En dan rijst de vraag: Had de verdachte met deze mogelijke gevolgen rekening moeten houden? En de rechtbank vindt van wel. De verdachte is slim genoeg om te kunnen bedenken dat dit alles uit kon komen en dat dit dan grote gevolgen zou kunnen hebben. En dat rekent de rechtbank de verdachte aan. De zaak kan dus niet worden afgedaan als slechts een inbraak in een school en de heling van gestolen spullen. Anders gezegd: het is geen uit de hand gelopen kwajongensstreek en ook geen spiekbriefje 3.0.
Tijdens de zitting is ook duidelijk geworden dat de verdachte een heftig jaar achter de rug heeft. Hij heeft het eindexamenjaar over moeten doen. Daarnaast is de media-aandacht voor deze zaak overweldigend geweest en dat heeft, zoals is gebleken uit het verhaal van de verdachte en zijn advocaat, zijn sporen achtergelaten in het persoonlijke leven van de verdachte. En de rechtbank kan er niet omheen dat de verdachte nog jong is en aan het begin staat van een heel leven. Dit heeft de rechtbank tijdens de zitting ook gemerkt.
Aan de overige feiten en omstandigheden die de advocaat in dit kader naar voren heeft gebracht, heeft de rechtbank bij de bepaling van de strafmaat geen gewicht toegekend.
Omdat de verdachte in aanmerkelijke mate betrokken is geweest bij de diefstal van de examens, is de rechtbank van oordeel dat de verdachte een gevangenisstraf verdient, maar de rechtbank vindt niet dat de verdachte terug moet naar de gevangenis.
Werken moet de verdachte wel, een fors aantal uren. Een aantal weken werken voor de maatschappij zonder daarvoor betaald te worden om de verdachte te laten voelen dat hij echt een grote misstap heeft begaan.
Voor een voorwaardelijke straf, zoals door de officier van justitie is geëist, ziet de rechtbank geen aanleiding. De verdachte heeft een nagenoeg blanco strafblad en uit het reclasseringsrapport volgt dat de kans klein is dat de verdachte weer de fout in zal gaan.
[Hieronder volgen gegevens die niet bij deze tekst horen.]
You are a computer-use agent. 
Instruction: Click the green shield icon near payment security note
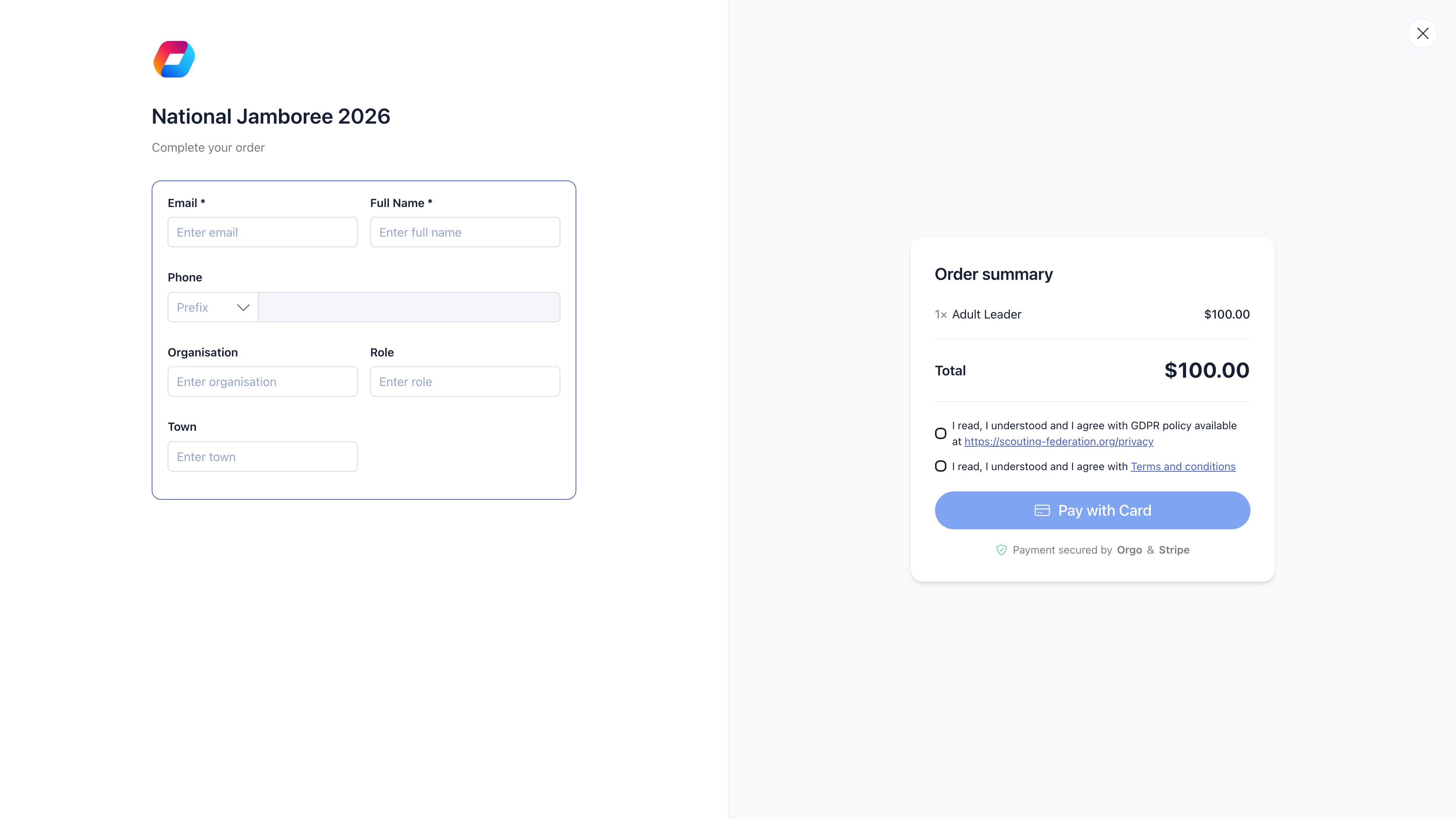(1001, 549)
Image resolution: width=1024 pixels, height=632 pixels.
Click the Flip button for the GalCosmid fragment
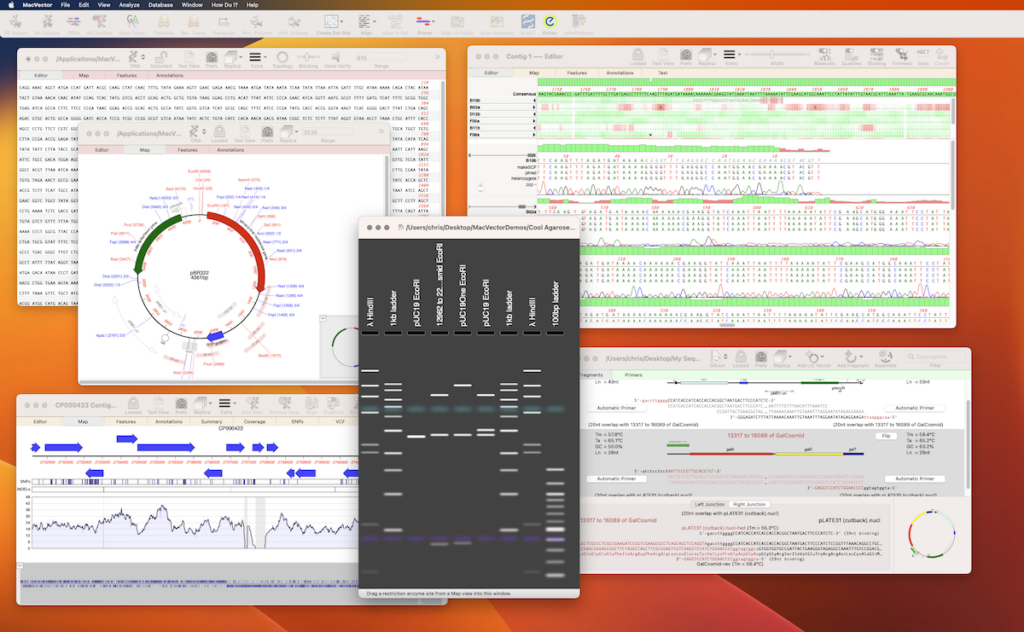(886, 436)
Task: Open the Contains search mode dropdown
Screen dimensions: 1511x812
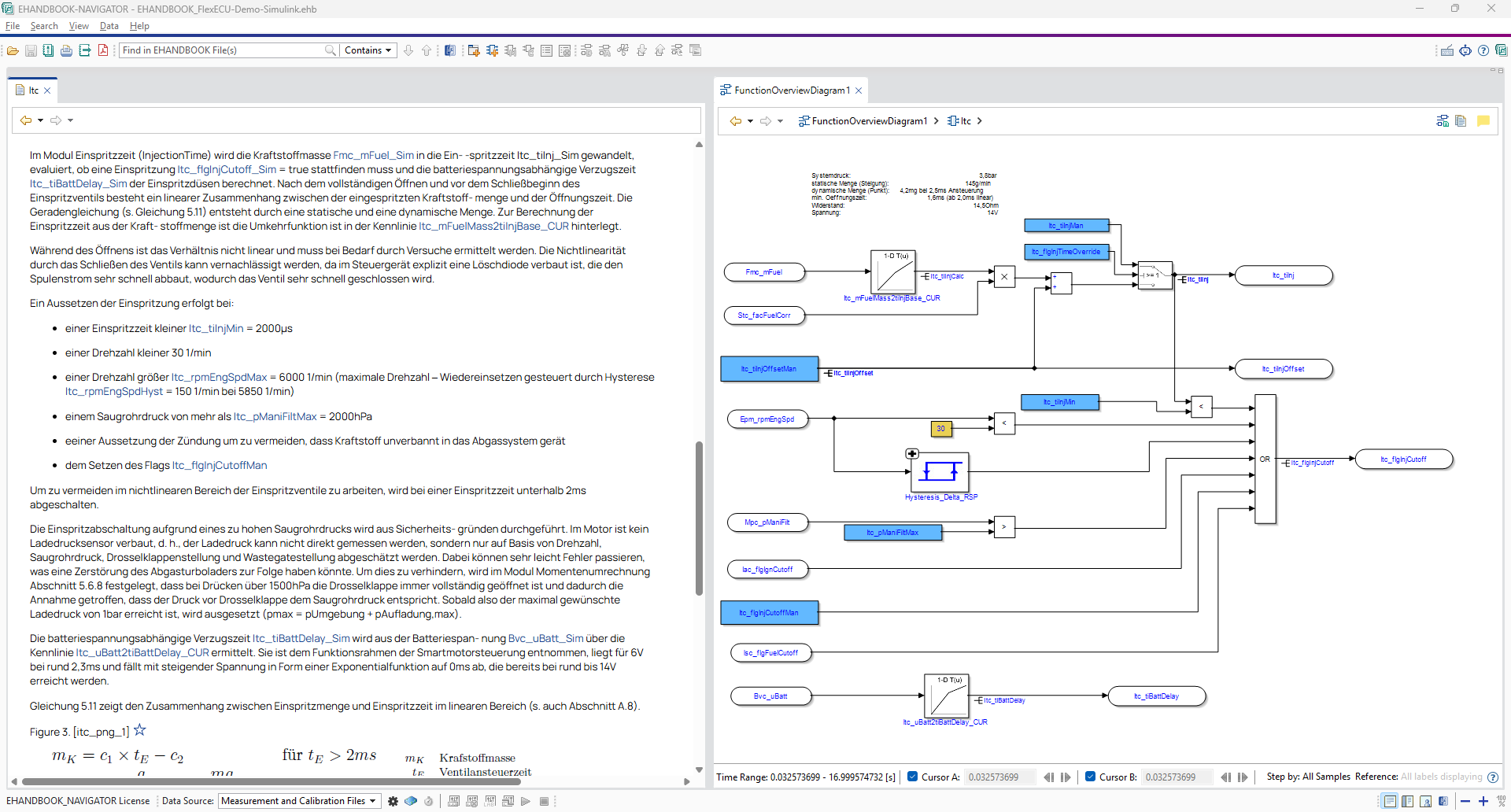Action: [368, 50]
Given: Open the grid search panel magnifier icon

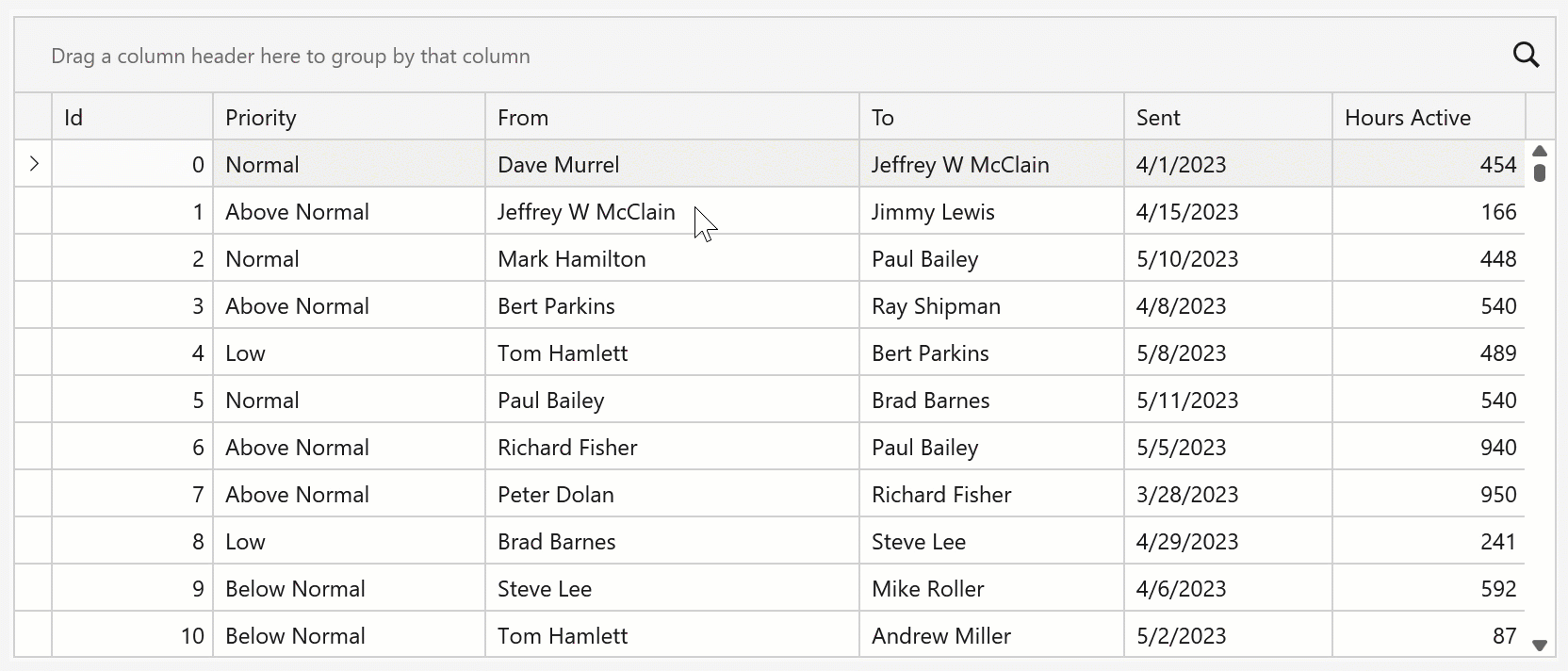Looking at the screenshot, I should [1526, 56].
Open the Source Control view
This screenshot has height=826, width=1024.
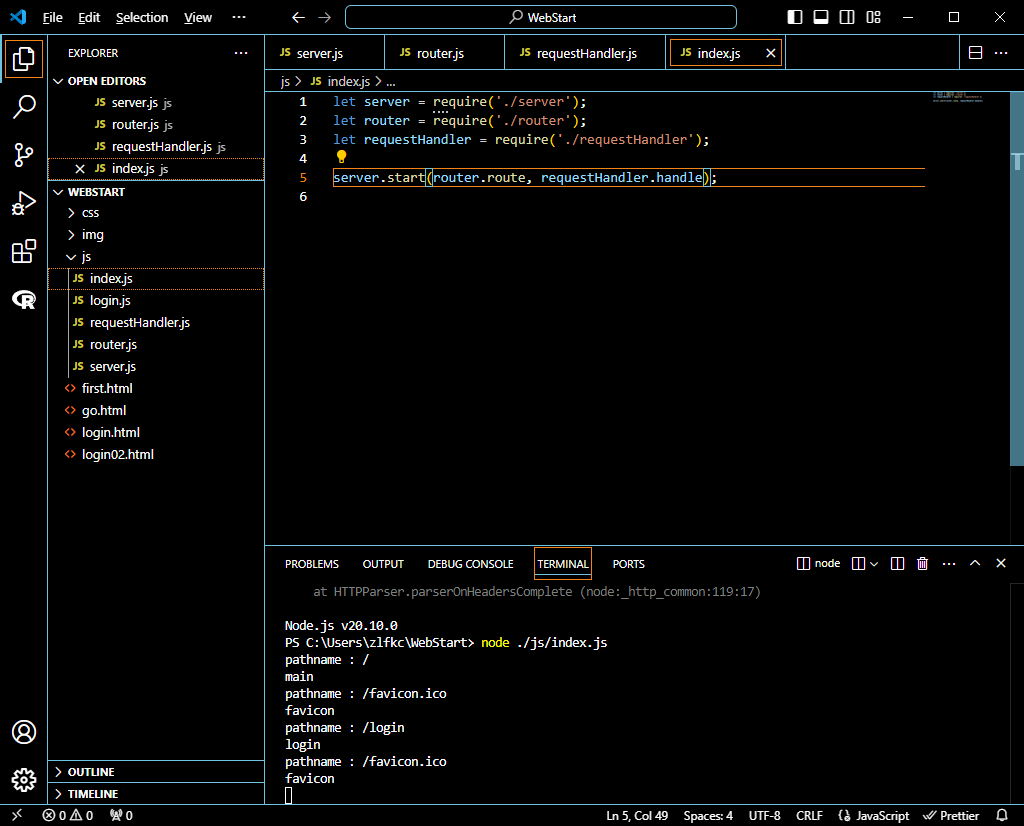coord(24,154)
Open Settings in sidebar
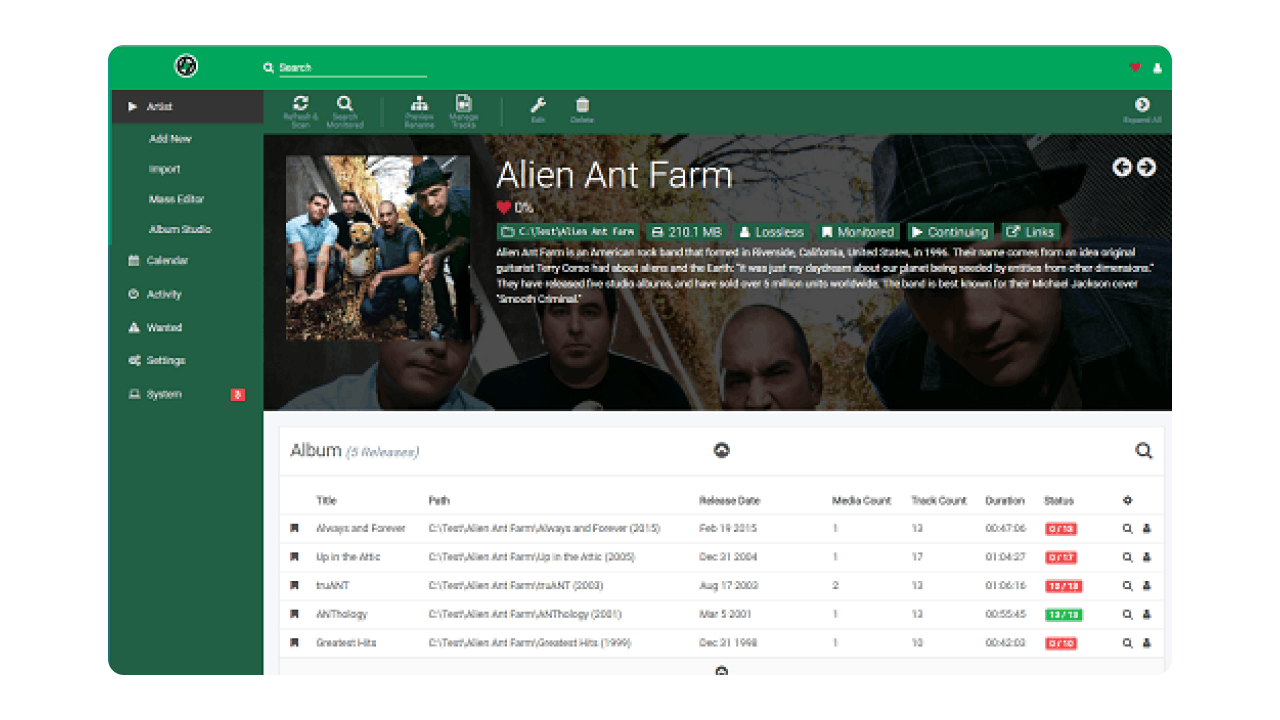The width and height of the screenshot is (1280, 720). coord(165,361)
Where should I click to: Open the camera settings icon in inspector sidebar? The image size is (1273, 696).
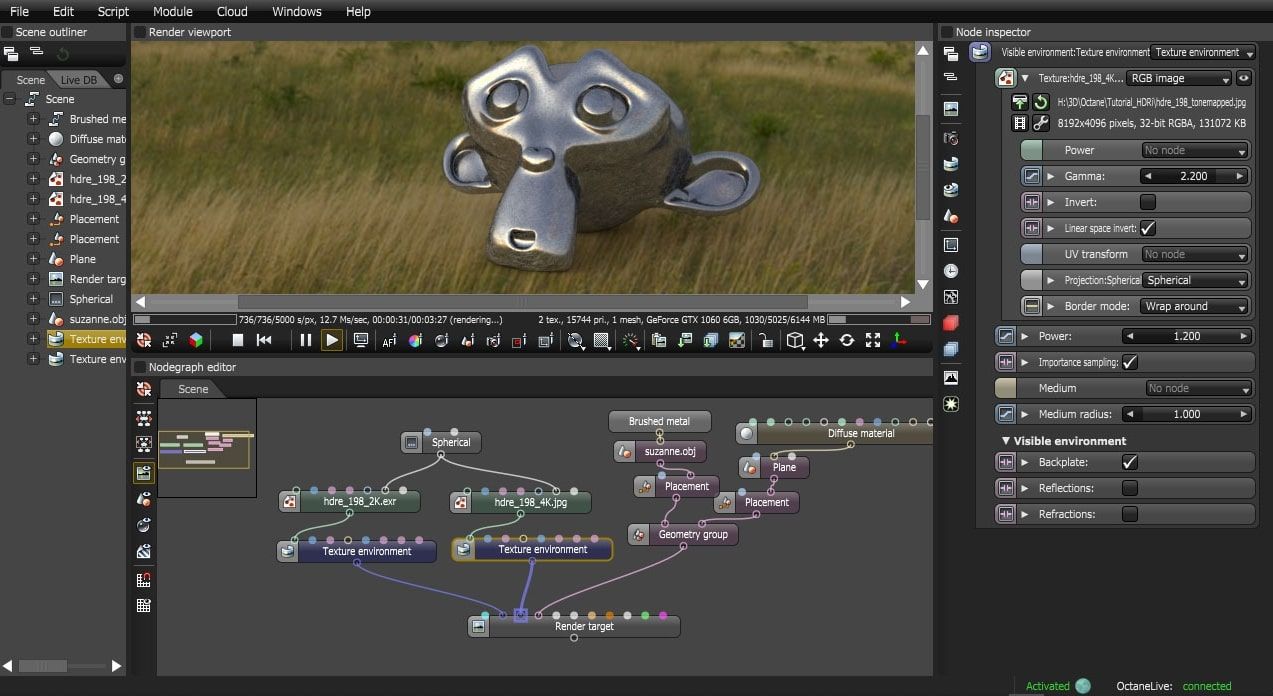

Anders dan de raadsman van de verdachte, ziet de rechtbank geen aanleiding om in deze zaak het jeugdstrafrecht toe te passen. Volgens het reclasseringsadvies van 13 januari 2014 komt de verdachte over als een persoon die voldoende vaardigheden heeft om zich te gedragen zoals van een persoon van die leeftijd en met die achtergrond, levenservaring en opleiding verwacht kan worden. Op grond van de andere stukken in het dossier en het verhandelde ter zitting ziet de rechtbank geen reden om daar anders over te oordelen. Dat volgens de advocaat van de verdachte de tenlastegelegde feiten typisch jongerenfeiten zijn en dat de verdachte – naar gesteld – een meeloper is die onder grote prestatiedruk heeft gestaan, noopt niet tot een andersluidend oordeel.
Alles afwegend wordt na te noemen straf passend en geboden geacht.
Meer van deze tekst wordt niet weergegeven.